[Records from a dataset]
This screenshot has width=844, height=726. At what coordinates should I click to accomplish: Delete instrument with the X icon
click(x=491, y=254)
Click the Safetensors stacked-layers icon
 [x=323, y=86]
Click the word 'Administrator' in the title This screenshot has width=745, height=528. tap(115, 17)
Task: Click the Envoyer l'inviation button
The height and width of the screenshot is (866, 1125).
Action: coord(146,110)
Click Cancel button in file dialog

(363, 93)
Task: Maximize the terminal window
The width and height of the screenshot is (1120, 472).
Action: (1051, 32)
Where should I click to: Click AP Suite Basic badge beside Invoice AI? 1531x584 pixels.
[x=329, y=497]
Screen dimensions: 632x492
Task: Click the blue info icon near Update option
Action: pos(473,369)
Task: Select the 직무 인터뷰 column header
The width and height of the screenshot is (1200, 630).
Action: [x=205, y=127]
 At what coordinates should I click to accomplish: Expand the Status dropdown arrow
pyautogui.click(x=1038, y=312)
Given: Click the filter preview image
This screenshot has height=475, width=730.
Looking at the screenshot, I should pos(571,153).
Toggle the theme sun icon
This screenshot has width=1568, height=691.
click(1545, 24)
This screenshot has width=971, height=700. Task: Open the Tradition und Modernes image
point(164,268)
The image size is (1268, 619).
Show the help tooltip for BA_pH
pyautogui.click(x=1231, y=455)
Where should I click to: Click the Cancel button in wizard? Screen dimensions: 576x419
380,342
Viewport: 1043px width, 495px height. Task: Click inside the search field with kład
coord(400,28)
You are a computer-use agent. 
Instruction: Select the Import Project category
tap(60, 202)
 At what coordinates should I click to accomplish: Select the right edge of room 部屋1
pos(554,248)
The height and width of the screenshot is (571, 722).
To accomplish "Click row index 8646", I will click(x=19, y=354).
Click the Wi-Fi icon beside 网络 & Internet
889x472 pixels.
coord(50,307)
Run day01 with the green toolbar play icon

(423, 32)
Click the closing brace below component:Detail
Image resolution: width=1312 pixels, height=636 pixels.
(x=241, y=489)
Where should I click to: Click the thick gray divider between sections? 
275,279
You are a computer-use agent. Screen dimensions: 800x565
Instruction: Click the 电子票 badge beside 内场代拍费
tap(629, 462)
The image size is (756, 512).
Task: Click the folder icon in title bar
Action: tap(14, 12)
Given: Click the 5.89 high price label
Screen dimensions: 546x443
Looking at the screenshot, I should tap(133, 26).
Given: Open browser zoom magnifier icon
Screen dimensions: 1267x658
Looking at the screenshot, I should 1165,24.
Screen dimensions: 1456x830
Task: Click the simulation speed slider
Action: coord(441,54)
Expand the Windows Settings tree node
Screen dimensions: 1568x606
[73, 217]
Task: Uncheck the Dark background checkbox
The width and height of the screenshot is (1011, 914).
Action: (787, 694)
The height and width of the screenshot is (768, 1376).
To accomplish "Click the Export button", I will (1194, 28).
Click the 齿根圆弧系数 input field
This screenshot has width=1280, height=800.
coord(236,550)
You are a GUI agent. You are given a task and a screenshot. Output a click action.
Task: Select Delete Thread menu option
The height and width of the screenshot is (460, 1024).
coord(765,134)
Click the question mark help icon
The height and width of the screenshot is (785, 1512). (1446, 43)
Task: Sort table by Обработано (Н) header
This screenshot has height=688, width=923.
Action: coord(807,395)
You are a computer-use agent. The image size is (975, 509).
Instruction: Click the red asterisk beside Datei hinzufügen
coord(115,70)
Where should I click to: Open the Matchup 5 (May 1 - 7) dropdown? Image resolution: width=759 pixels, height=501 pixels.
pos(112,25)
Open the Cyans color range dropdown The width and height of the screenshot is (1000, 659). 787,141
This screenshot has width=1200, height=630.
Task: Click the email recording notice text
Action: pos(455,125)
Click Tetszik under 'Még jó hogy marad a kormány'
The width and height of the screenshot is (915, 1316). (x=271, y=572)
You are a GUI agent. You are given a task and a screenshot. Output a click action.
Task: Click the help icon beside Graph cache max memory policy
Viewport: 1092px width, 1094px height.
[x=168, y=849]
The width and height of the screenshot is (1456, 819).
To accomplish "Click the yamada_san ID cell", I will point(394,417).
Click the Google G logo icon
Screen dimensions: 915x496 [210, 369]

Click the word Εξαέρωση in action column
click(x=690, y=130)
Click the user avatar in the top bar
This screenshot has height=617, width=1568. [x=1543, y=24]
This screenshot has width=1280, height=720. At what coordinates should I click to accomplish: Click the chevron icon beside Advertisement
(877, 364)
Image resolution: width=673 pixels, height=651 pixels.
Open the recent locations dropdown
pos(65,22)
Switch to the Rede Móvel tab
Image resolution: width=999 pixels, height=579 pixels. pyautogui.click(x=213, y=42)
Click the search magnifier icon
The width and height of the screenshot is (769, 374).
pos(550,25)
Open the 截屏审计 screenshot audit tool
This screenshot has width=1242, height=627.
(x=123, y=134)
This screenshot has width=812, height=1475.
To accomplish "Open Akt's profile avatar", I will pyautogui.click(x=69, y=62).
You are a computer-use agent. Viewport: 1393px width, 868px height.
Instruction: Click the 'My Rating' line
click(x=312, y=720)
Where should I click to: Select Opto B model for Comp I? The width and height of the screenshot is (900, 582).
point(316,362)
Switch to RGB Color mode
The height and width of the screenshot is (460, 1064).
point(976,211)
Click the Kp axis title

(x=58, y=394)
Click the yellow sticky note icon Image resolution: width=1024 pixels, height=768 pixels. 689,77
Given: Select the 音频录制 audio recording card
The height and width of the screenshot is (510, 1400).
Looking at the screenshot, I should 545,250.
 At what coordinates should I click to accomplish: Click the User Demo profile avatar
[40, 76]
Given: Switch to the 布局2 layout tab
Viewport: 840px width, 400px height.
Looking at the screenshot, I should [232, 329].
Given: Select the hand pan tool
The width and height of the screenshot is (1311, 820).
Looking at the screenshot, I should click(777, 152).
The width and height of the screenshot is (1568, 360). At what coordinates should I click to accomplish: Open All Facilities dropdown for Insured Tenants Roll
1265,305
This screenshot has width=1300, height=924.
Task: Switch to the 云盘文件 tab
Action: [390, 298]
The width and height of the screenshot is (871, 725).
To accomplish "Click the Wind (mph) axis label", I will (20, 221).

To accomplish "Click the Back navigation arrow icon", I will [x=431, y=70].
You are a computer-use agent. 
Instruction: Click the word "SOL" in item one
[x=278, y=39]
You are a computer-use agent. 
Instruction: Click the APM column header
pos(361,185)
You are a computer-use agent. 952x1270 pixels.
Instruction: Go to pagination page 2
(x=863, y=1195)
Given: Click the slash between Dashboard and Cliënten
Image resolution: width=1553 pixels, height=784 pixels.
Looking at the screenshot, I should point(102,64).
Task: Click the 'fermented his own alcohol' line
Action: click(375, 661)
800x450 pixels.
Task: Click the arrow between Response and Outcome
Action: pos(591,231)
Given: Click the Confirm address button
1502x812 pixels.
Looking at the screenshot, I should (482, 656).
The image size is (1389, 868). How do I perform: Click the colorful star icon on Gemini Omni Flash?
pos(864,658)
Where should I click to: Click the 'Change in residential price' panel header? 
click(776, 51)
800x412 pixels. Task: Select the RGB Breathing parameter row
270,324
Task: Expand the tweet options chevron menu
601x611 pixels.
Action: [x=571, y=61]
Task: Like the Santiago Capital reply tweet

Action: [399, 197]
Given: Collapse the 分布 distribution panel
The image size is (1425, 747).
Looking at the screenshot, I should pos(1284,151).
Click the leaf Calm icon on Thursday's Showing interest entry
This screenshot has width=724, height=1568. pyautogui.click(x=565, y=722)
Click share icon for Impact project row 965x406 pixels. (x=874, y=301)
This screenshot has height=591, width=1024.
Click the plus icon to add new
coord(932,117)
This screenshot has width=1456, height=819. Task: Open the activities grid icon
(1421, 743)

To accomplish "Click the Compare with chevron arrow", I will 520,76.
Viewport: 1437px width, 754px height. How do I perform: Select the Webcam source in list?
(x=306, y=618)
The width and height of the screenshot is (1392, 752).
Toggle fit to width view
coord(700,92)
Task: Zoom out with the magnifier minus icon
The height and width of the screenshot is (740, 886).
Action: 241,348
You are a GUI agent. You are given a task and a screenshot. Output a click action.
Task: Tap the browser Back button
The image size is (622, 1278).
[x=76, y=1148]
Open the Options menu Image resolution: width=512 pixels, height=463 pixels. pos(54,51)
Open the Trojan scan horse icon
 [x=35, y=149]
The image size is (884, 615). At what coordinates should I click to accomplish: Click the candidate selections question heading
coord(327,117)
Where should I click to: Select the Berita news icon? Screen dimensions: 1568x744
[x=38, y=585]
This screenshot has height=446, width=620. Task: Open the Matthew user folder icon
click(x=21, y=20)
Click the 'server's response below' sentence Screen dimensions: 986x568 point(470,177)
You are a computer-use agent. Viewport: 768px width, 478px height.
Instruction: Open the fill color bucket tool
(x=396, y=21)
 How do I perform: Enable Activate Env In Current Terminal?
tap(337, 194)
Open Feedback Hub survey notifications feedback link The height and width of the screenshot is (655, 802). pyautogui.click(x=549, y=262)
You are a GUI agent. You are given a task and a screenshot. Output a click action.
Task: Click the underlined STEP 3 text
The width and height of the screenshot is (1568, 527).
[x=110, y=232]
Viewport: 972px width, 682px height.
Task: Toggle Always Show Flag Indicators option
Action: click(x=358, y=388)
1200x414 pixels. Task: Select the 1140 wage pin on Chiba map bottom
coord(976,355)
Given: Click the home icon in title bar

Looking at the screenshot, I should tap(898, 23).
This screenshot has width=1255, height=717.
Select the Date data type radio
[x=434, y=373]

## EXERCISE DIRECTIONS
For the entries above, state how many lines contain the word "browser". Provide the number by itself.

## COMPLETED TASK
2